ACTION ITEM ▸
Answer these questions from the court opinion below.
1. Where was the appellant confined when he injured his lower back?
2. Which statute authorizes the Federal Prison Industries to compensate inmates for injuries sustained in the course of their employment?
3. Under 28 C.F.R., § 301.5, how close to release must a disabled prisoner be before a claim for accident compensation can be processed?

STUDY TEXT ▸

Willie Thompson, who is presently imprisoned in the Federal Correctional Institution at Anthony, New Mexico-Texas, filed an action, styled as a mandamus *1083action under 28 U.S.C.A. § 1361, in the district court below seeking “back compensation” and industrial good time for an injury allegedly suffered during the course of his employment with the Federal Prison Industries.1 The district court granted the Government’s motion to dismiss. We vacate and remand with direction.
The district court dismissed on the ground that 28 C.F.R., § 301.1 et seq. requires an inmate to be within 30 days of release before claims for compensation can be filed and that appellant had not exhausted his administrative remedy in that the Inmate Compensation Board had not finally ruled on appellant’s claim for disability benefits. As will be seen, the district court did not reach the question whether appellant was due partial interim compensation under the applicable regulations.
Appellant alleged that in November, 1971 while confined in the United States Penitentiary at Leavenworth, Kansas, he injured his lower back in the process of moving racks of shoes, a job to which he had been assigned by the Federal Prison Industries. Appellant alleged that he reported the injury to his work supervisor. He was hospitalized in that institution, but later transferred to the Medical Center at Springfield, Missouri, where he underwent surgery for the removal of a ruptured disk in January or February, 1972. He further alleged that it is still necessary for him to use back and leg braces, as well as crutches to move about.
As a result of this allegedly work-related impairment, appellant sought wages and good time credits that he would have earned had the injury not occurred. He rests his claim on 28 C.F.R. § 301.10.2
Appellant also argued that he had exhausted all administrative avenues for relief and attached to his answer to the Government’s motion to dismiss, copies of letters denying relief from the Safety Officer of the Springfield Penitentiary and the Director of the Bureau of Prisons.3
By virtue of the enactment of 18 U.S.C.A. § 4126, the Federal Prison Industries is authorized to compensate inmates or their dependents for injuries sustained in the course of their employment with the corporation. These payments are to be made in accordance with the rules and regulations promulgated by the Attorney General of the United States. 28 C.F.R., § 301 et seq. sets forth the procedures and regulations governing inmate accident compensation. 28 C.F.R., § 301.5 includes the bar to processing a claim for accident compensation until 30 days before the disabled prisoner is to be released from custody. This remuneration is intended, like civilian workmen’s compensation laws, to supplement lost wage capacity when the prisoner returns to the economic community; and therefore cannot be practically determined until near the release date. Included among these regulations is a provision permitting payment of partial compensation to an inmate for *1084lost wages resulting from his industries-related injury.4 It is evident by the terminology of the section itself that this kind of compensation is not only claimable, but also collectable, while the injured is still in custody. Cf. Granade v. United States, 2d Cir., 1966, 356 F.2d 837, 843.

DATASET EXCERPTS ▸
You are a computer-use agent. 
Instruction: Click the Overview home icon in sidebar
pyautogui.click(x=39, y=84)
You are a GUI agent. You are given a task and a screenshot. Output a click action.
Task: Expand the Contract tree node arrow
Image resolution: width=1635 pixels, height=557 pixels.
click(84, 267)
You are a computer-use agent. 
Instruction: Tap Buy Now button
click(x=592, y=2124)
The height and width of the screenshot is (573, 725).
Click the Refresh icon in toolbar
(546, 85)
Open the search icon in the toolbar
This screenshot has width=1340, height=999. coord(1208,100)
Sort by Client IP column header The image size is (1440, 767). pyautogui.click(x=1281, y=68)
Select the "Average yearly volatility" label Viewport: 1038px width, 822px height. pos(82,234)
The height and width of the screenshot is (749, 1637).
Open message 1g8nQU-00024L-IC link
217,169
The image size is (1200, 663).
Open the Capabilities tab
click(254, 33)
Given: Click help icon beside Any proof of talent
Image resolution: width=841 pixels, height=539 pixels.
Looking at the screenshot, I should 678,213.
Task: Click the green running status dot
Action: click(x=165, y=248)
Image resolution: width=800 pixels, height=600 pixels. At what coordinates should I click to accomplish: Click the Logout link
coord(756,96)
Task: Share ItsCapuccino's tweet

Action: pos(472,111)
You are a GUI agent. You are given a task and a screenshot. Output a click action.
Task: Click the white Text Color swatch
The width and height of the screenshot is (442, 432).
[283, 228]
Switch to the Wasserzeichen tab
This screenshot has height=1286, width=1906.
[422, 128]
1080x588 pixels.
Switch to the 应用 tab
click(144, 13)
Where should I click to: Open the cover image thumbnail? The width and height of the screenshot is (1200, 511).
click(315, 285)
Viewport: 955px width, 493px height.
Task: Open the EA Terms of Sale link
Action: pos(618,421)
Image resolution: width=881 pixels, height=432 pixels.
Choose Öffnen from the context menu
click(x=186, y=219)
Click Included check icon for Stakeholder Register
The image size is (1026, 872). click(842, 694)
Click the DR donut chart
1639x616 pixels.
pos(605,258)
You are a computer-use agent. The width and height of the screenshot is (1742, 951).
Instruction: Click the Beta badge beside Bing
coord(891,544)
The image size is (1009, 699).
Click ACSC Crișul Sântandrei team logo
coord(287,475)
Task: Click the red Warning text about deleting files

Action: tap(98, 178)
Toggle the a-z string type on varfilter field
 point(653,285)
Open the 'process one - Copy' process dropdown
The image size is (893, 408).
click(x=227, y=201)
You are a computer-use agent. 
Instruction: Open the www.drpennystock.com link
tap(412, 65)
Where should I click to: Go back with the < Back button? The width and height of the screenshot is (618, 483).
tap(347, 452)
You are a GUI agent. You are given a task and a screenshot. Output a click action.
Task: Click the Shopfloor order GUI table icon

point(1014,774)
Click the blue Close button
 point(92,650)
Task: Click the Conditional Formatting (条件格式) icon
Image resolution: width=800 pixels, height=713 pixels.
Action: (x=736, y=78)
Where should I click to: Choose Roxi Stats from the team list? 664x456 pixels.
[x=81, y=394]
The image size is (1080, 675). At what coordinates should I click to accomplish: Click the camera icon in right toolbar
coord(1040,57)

RESPONSE TO THE EXERCISE ▸
1. The United States Penitentiary at Leavenworth, Kansas.
2. 18 U.S.C.A. § 4126.
3. Within 30 days of release.